Huge failure in real world terms.
Massive success when it comes to the timeline of my life.
And so I'm talking to this person about the talk show.
I hang up the phone and this Uber driver comes alive.
He's like, oh my gosh, I can't believe you're in my cab.
And I'm like, why?
And he says, because I want to talk to you about something.
I think you can help me.
And I'm like, great, how can I help you?
And he says, I have a dream of being a.
Oscar-winning actor and creating opportunities for other black and Latino men to do the same in acting.
And I'm like, freaking fantastic.
What the fuck are you doing in Dallas?
Right?
You know, the guy's 25.
And so I go, you know, the game is in New York and L.A.
I mean, sure, you can act, you can write stuff.
You can be here in Dallas.
But why are you not in L.A.?
Why are you not in New York?
And he's like, you're right, you're right, you're right.
I need to move to L.A.
Like, why not?
and he says, I have $700 in my bank account.
And I'm like, that's freaking fantastic.
You have $700 in a car?
Dude, drop me off and get driving.
What are you waiting for?
And so we have this whole conversation, and I write about it in this book, where I am actively arguing for his dream.
And he is actively arguing against his dream.
And what is so sad,
is throughout this conversation, Tom, he's like, you're right, $700 could get me there.
You're right, I am only 25.
You're right.
If I keep thinking and thinking and thinking and thinking about what I want to be doing,
I'm not only going to drive in circles.
My whole life is going to spin in circles as I think about what I want,
and I don't do shit about it.
And then you are going to find yourself not at 25, but at 45 or 65,
and you're going to be so filled with regret that you never fucking put a bet on
yourself.
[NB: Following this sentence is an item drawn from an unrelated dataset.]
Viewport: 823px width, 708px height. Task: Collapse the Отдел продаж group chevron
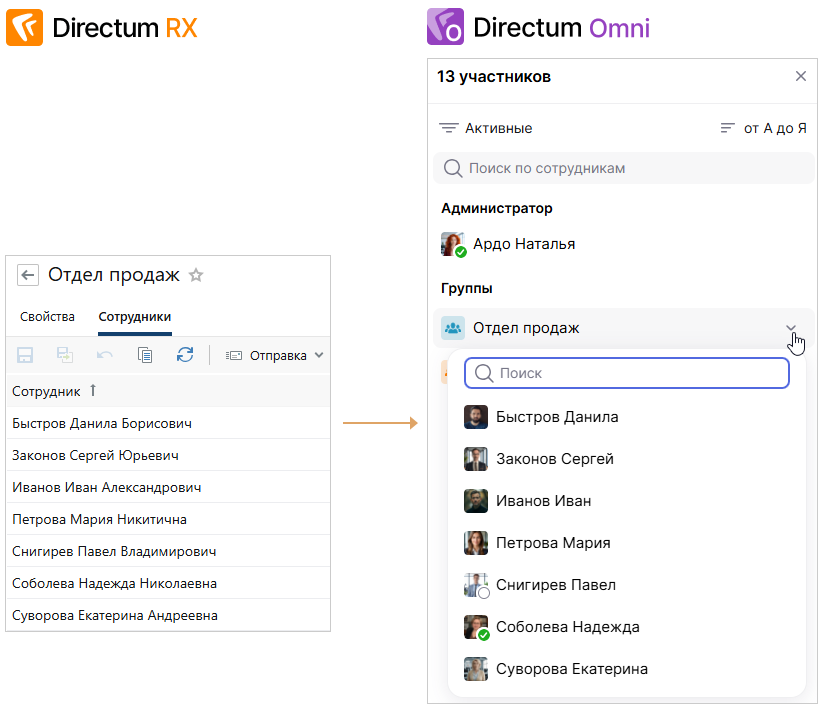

And so this conversation ends with him declaring that he's going to go to California and me
giving him a bunch of tools that I talk about in this book. The point of the story is it's so easy
to see what somebody else should do. It's so easy to cheer for somebody else. We do not know
how to do it for ourselves. When somebody high fives you, you feel seen, you feel heard, and you
You feel like somebody has acknowledged you for the unique person that you are.
One of the biggest objections that people had to standing in front of the mirror, take a moment, look at yourself, and then raise your hand.
As people said, over and over and over again, I haven't done anything worthy of high-fiving.
High-fiving feels like a celebration.
I don't have the number on the scale that I want.
I don't like my bank account.
I don't enjoy what I do for a living.
I've made a shitload of mistakes.
I'm struggling with trauma.
I don't have anything to celebrate.
And what I realized is people are making a fundamental mistake.
You are withholding the very support, empowerment, and celebration that you need to change
and to do the hard work and to face it.
the things that you're scared of. And that's why you're not changing. Because if you can't stand
in front of the mirror and raise your hand and high-five yourself just because you got your ass out of
bed and you're breathing, you will never get what you want in life. Is the negative shit you're
saying and the support that you're withholding helping you feel better? If it's not, try this
try celebrating yourself five days in a row.
Literally, try starting your day by waking up and raising your hand and high-fiving yourself in the mirror just because you're breathing.
So if you just are like, I'm doing the best I can.
That's pretty empowering if you think about it.
Or I can learn from this.
Or this is temporary.
I'll be okay.
Those sorts of things are little ways to high-five your mind instead of again going.
low. You got a choice. Do you take yourself down or do you lift yourself up? That's where it
begins. It begins with you. Begins with you. Begins with you.